Et on reconnaît que l’âme est morte en soi »
Emilia Marty,
l'Affaire Makropoulos
Emilia Marty ne fait vraiment pas son âge. Elle est d’une irréelle beauté, chante divinement, fascine étrangement les hommes, alors qu’elle semble avoir connu tant d’histoires, tant de gens, tant de vies, qu’on pourrait lui donner plusieurs centaines d’années. Ceux qui l’aiment craignent sa froideur, ceux qui l’admirent redoutent son cynisme, tous devinent un terrible secret, tenu dans cette chose jadis léguée par Makropoulos, médecin personnel de l’empereur Rodolphe II, qu’elle veut obtenir à tout prix. Même de sa vie.
Après une saisissante ouverture qui plonge sans ménagement dans le troublant univers de la pièce de Karel Capek dont l’œuvre est adaptée, Janácek compose sans esbroufe sur les paroles du quotidien, laissant à sa seule musique le soin de trahir l’émotion que taisent les mots, de démentir la simplicité feinte des êtres et de mener au drame cette fantastique affaire.
Karel Capek, hâtivement réduit à la science-fiction depuis qu’il inventa le mot robot dans l’une de ses pièces, évolue pourtant dans un univers plus proche de Franz Kafka, son compatriote et contemporain, un monde ne s’aventurant aux frontières du réel que pour mieux envahir ces terres poétiques où l’homme affronte ses cauchemars. Plus encore dans l’Affaire Makropoulos, il pourrait faire sienne la phrase de Kafka : « C’est quand le théâtre rend réelles des choses irréelles qu’il atteint ses plus grands effets. La scène devient alors un périscope de l’âme qui éclaire la réalité de l’intérieur ». Avec un destin fort différent, l’un et l’autre incarnent incontestablement l’âme du Prague des années vingt et trente. Impressionnés par les vieilles légendes des alchimistes ou du ghetto, ils n’usent du fantastique que pour mieux se rebeller contre une société qui entrave la liberté individuelle.
Par contre, un même sens de l’identité tchèque, un même goût immodéré pour la défense de leur langue, ne pouvaient que rapprocher Karel Capek et Leoš Janácek.

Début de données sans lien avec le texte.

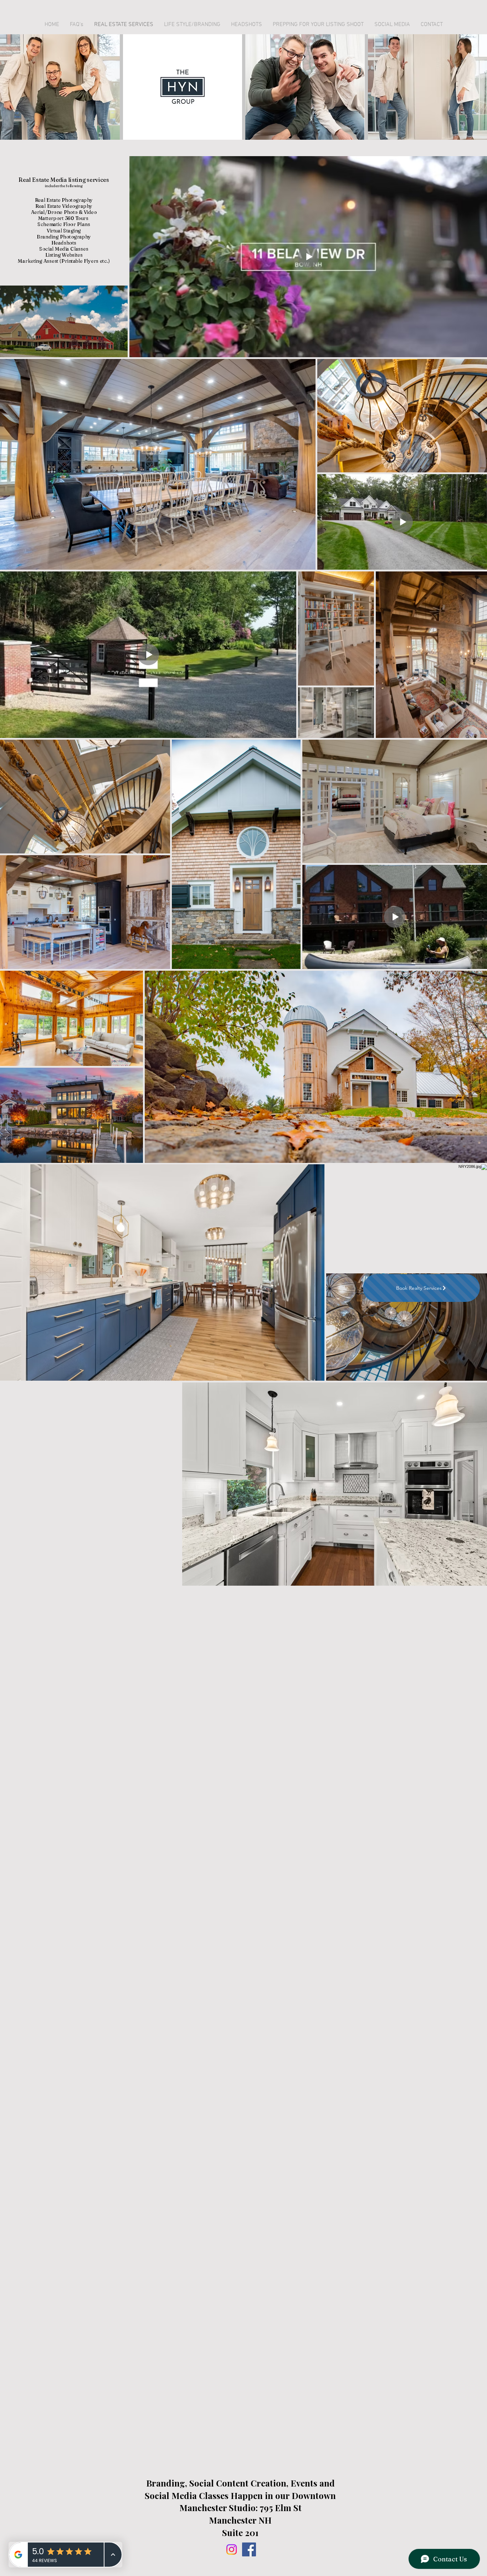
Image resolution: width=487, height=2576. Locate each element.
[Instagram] (232, 2549)
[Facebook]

Le compositeur tomba si amoureux de la pièce de Capek qu’il la voulut en opéra. L’écrivain n’en trouvait pas l’écriture assez lyrique ? Janácek se délecta au contraire de pouvoir jouer avec les sonorités d’un langage si réel, comme volé au quotidien. Surtout, la pièce de Karel Capek mettait en scène une héroïne dangereusement attirante et par trop inaccessible pour que Leoš Janácek, passionné des femmes, vivant sous l’emprise distante d’une Kamila Stösslova de trente-huit ans sa cadette, puisse y résister. Janácek reporta si bien sur Emilia ce qu’il ressentait pour Kamila qu’en invitant cette dernière à la première praguoise de son opéra, il lui lança : « Venez à Prague voir la “glaciale”, vous y verrez votre propre photographie ».
Il serait pourtant réducteur de ne voir en cette œuvre qu’une obsession amoureuse, une simple variation sur l’éternel féminin quand, ainsi que l’écrit un autre écrivain tchèque, Milan Kundera, elle participe d’une autre quête, plus intérieure que personnelle, une quête absolue, obstinée : « la recherche du présent perdu ; la recherche de la vérité mélodique d’un moment ; le désir de surprendre et de capter cette vérité fuyante ; le désir de percer ainsi le mystère de la réalité immédiate qui déserte constamment nos vies ».